DOCUMENT EXTRACT
______________________________

In the Hebrew language, like other languages other than English, there are masculine and feminine pronouns.
In the verse above, the pronoun, his, is masculine because it is Abel’s flock, but the pronoun, their, is feminine because Abel’s flock’s fat portion was from a female lamb or goat. Why does that matter?
My husband and I have raised both sheep and goats. When they are pregnant, we hope for female offspring because we can either breed them one day for more lambs or kids or sell them as breeders to another farm.
Unfortunately, you don’t need a lot of male offspring on a farm. They end up fighting over the girls and get aggressive towards the humans. Farmers need a few males for breeding, but other than that, they have no other purposes except for food. In the time of the Temple sacrifices, God allowed the Jewish people to bring their male animals to be sacrificed…bulls, bucks, and rams. They kept their females to grow their herd.

______________________________

DIRECTIVES
a – Repeat word for word the part of the passage on Hebrew pronouns and Abel's flock that opens with the words "My husband and" and closes with "to another farm.".
b – Carry on the passage about Hebrew pronouns and raising sheep and goats, starting after its final sentence.

DATA SEGMENT
______________________________

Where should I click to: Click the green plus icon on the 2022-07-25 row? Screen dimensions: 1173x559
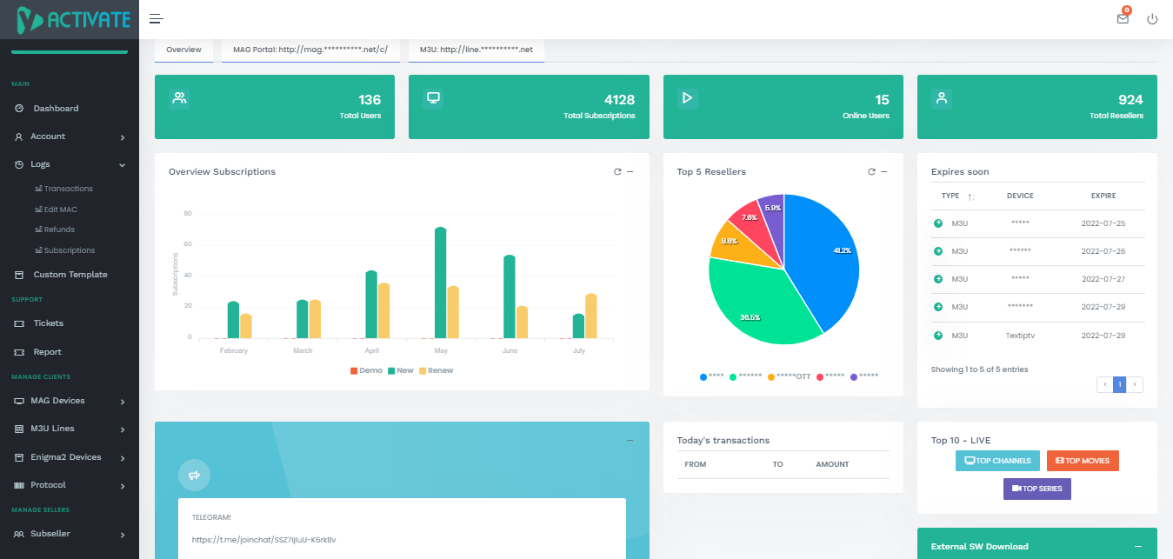click(x=938, y=223)
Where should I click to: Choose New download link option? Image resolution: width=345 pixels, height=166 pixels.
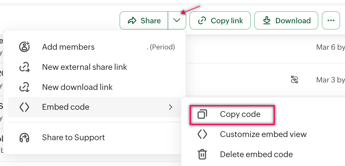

______________________________

RESULTS
a –
My husband and I have raised both sheep and goats. When they are pregnant, we hope for female offspring because we can either breed them one day for more lambs or kids or sell them as breeders to another farm.

b –
The Sacrifice
However, sometimes you can have a half dozen animals give birth and have more than half born male. This is not what we hope for…it thrills us to see little girls being born, but too many boys, and we know we must castrate them to sell them for pets or they will be food. Abel brought God a female sheep or goat offering. This was a genuine sacrifice. He gave God a perfect lamb or kid that would have been an excellent breeder for him. God knew his offering was good.
For this reason, I believe Cain’s offering was not a true sacrifice. He sees God’s displeasure with it and becomes angry.
So, Cain was very angry, and his face fell. The Lord said to Cain, “Why are you angry, and why has your face fallen? If you do well, will you not be accepted? And if you do not do well, sin is crouching at the door. Its desire is contrary to you, but you must rule over it.”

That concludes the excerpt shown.